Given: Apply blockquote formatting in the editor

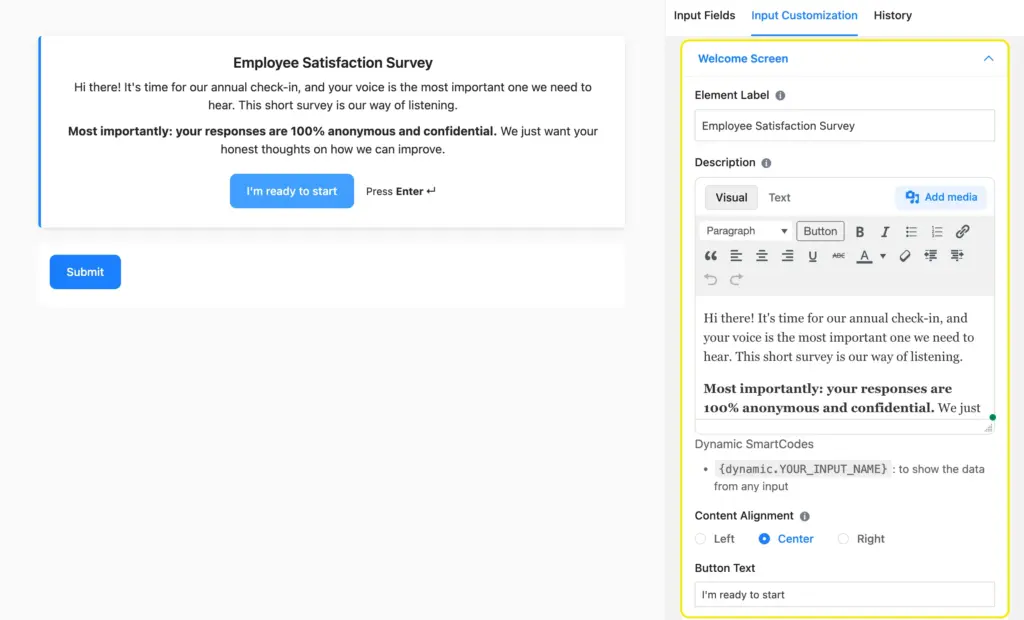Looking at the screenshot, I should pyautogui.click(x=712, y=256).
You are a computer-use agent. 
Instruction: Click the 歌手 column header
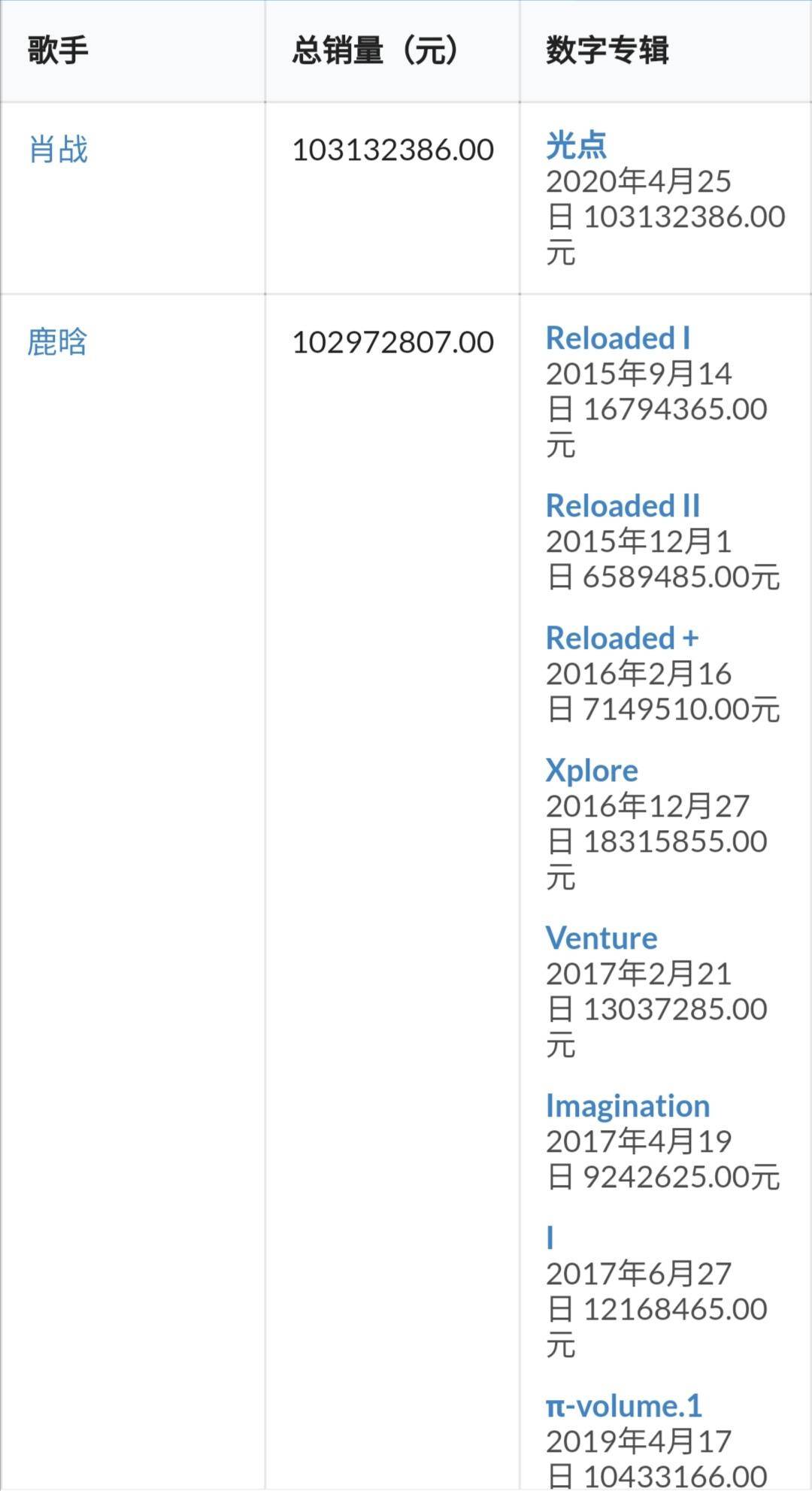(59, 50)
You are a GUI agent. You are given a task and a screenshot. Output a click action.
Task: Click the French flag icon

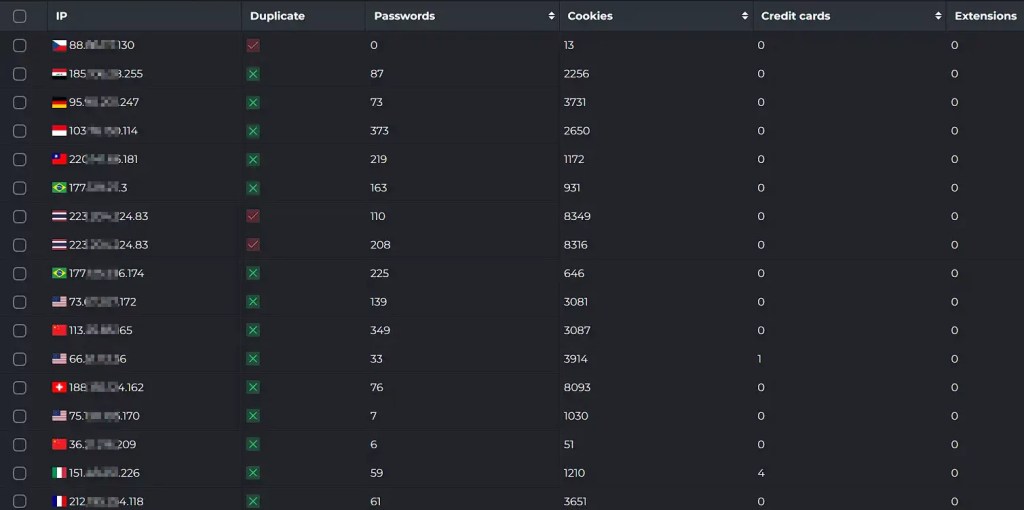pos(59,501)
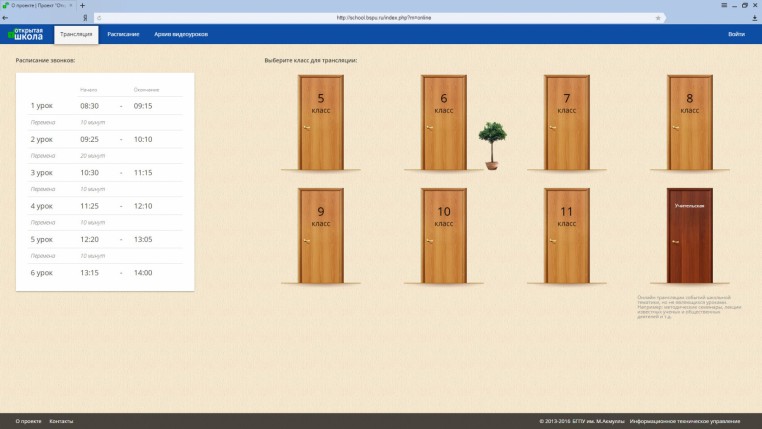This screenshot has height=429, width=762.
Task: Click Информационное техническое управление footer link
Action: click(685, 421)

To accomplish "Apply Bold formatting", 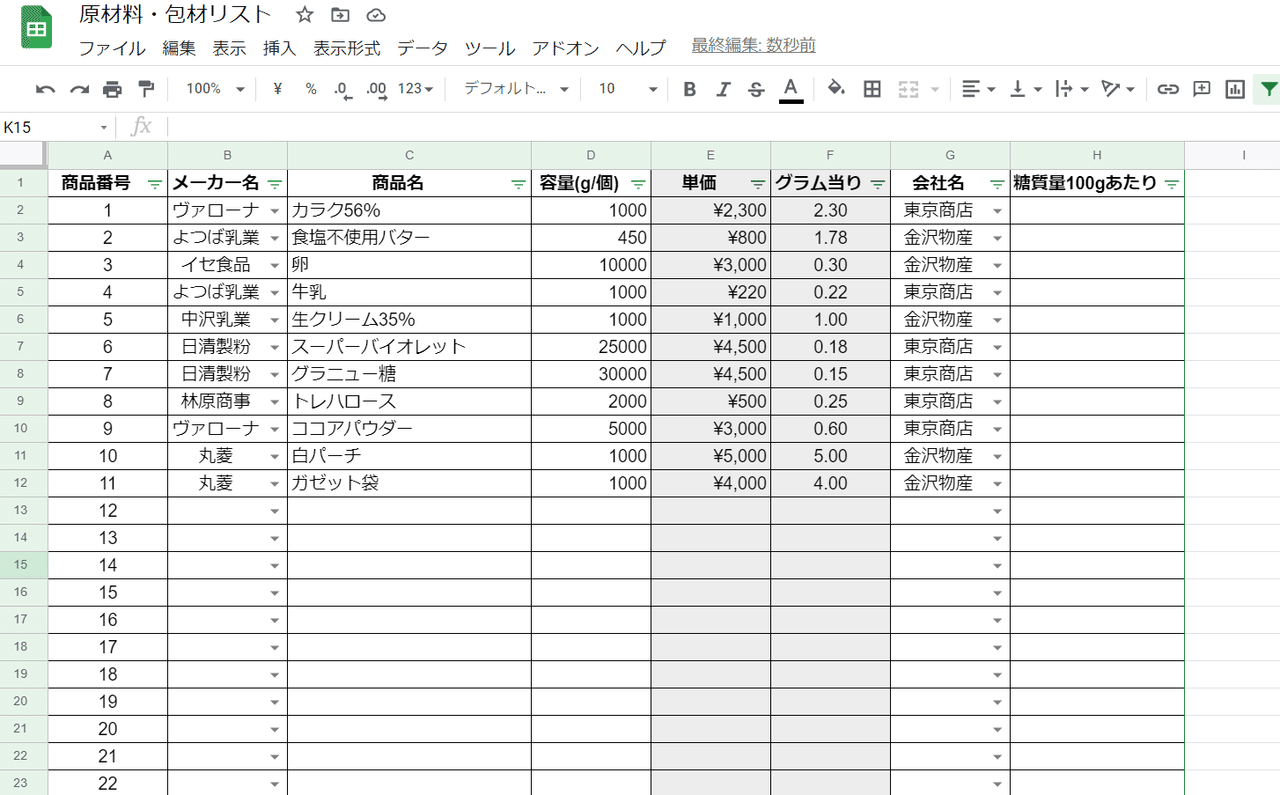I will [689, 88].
--
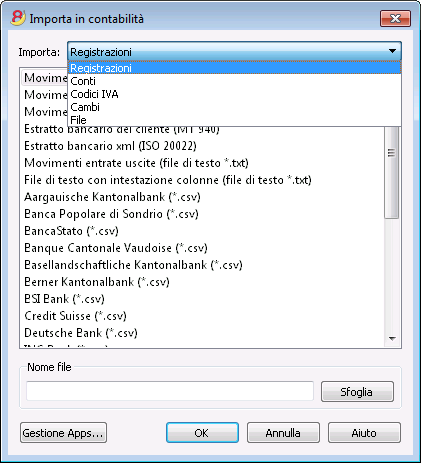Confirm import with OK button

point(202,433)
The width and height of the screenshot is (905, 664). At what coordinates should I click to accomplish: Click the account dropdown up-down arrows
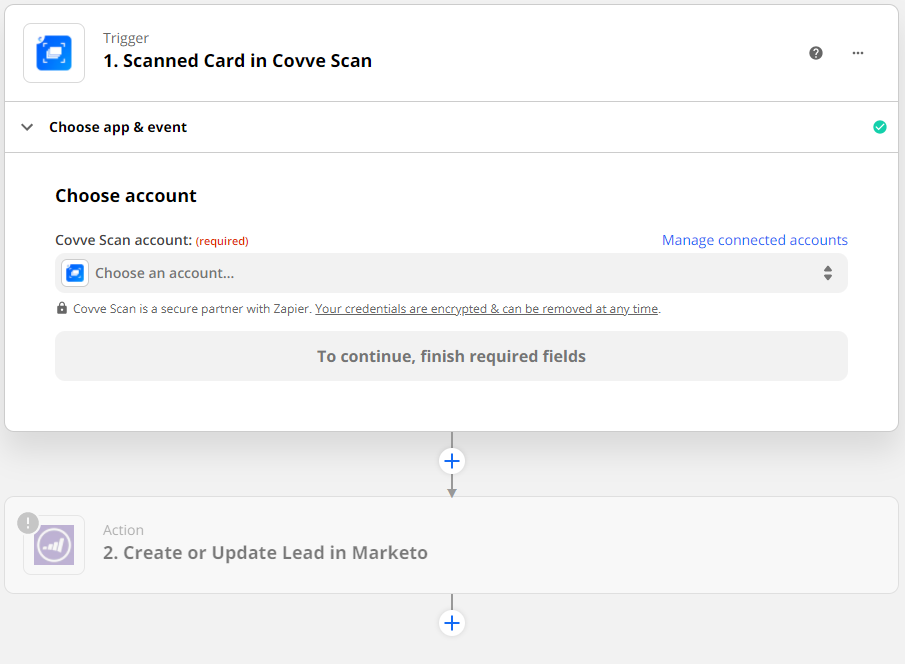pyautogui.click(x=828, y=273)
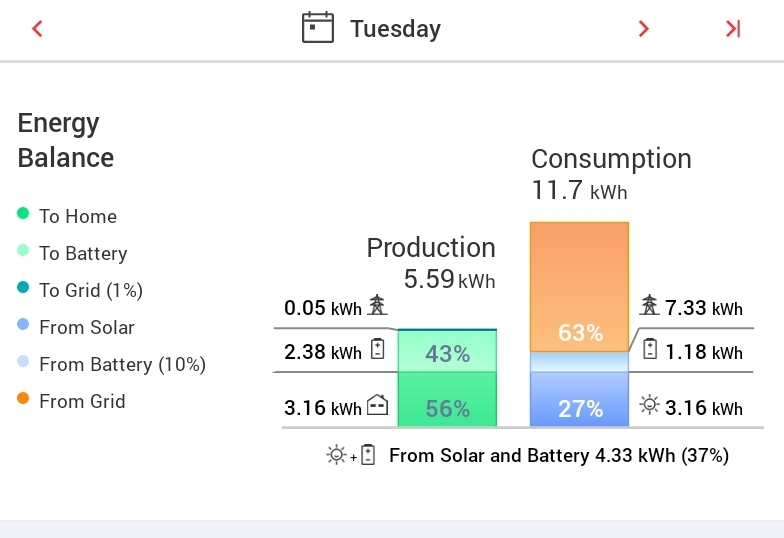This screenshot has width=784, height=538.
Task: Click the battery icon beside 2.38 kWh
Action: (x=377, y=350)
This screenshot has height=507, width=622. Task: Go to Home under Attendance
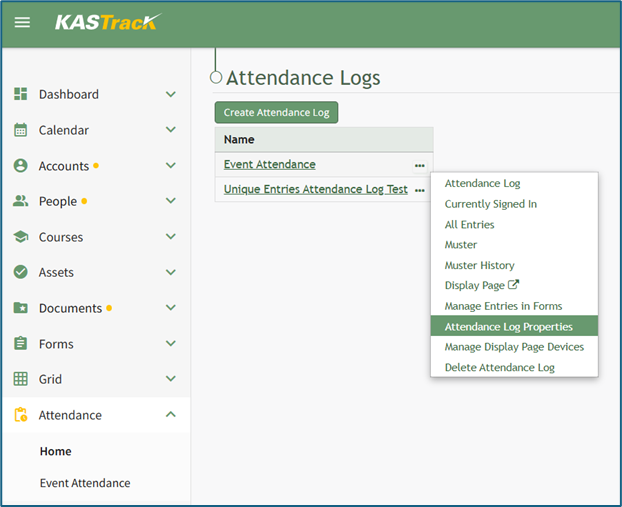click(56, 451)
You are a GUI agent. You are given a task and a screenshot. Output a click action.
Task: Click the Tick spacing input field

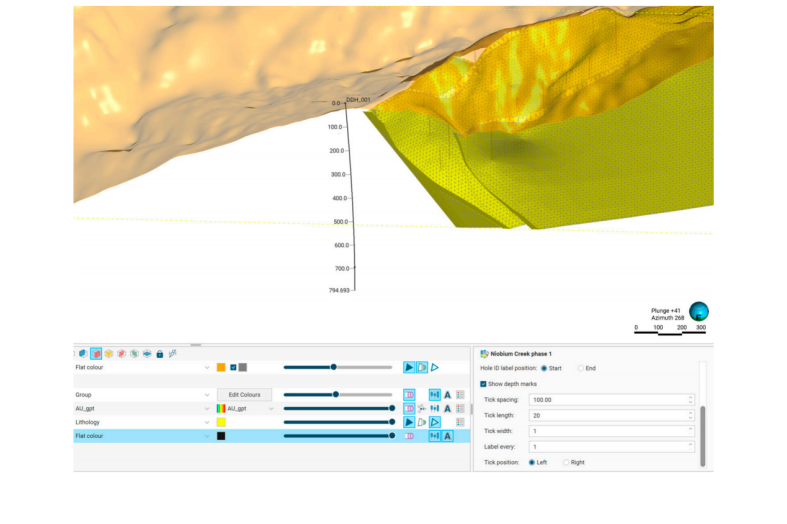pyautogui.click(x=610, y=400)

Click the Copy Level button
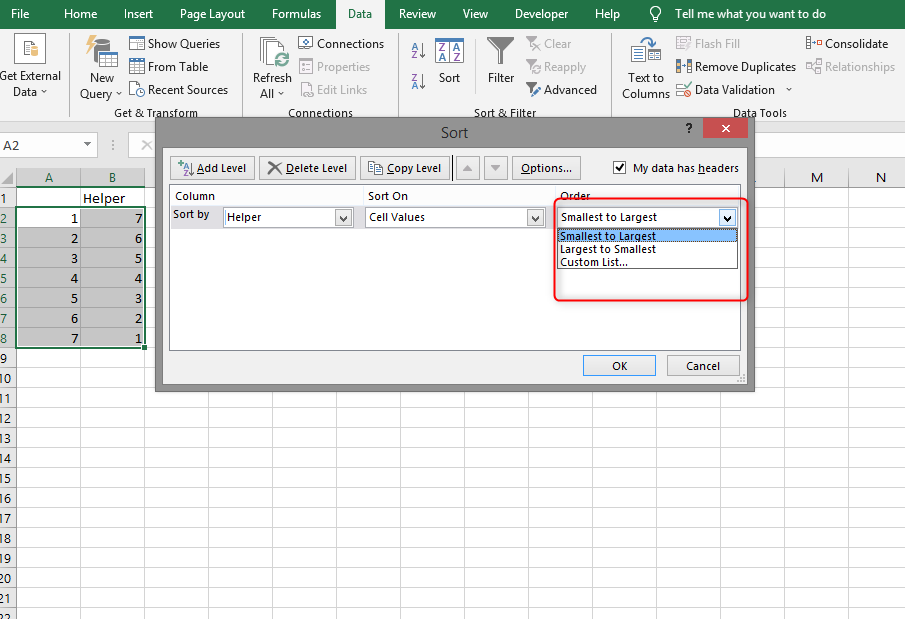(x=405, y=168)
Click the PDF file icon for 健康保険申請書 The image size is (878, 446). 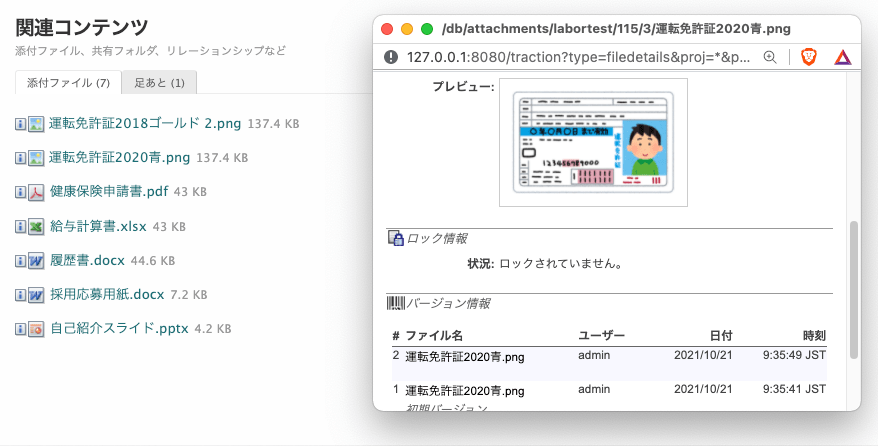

→ Task details:
Can you rescale the entries from the line with "Click the Copy Level button" up to and including the line with "Click the PDF", writing out only those lines again, requests included, with every click coordinate in the answers multiplied by 1.95 and rounded to a whole number, halves rounding up? Leave the pictures out.

→ Written response:
Click the Copy Level button
(x=790, y=328)
Click the PDF file icon for 健康保険申請書 The image size is (878, 446). 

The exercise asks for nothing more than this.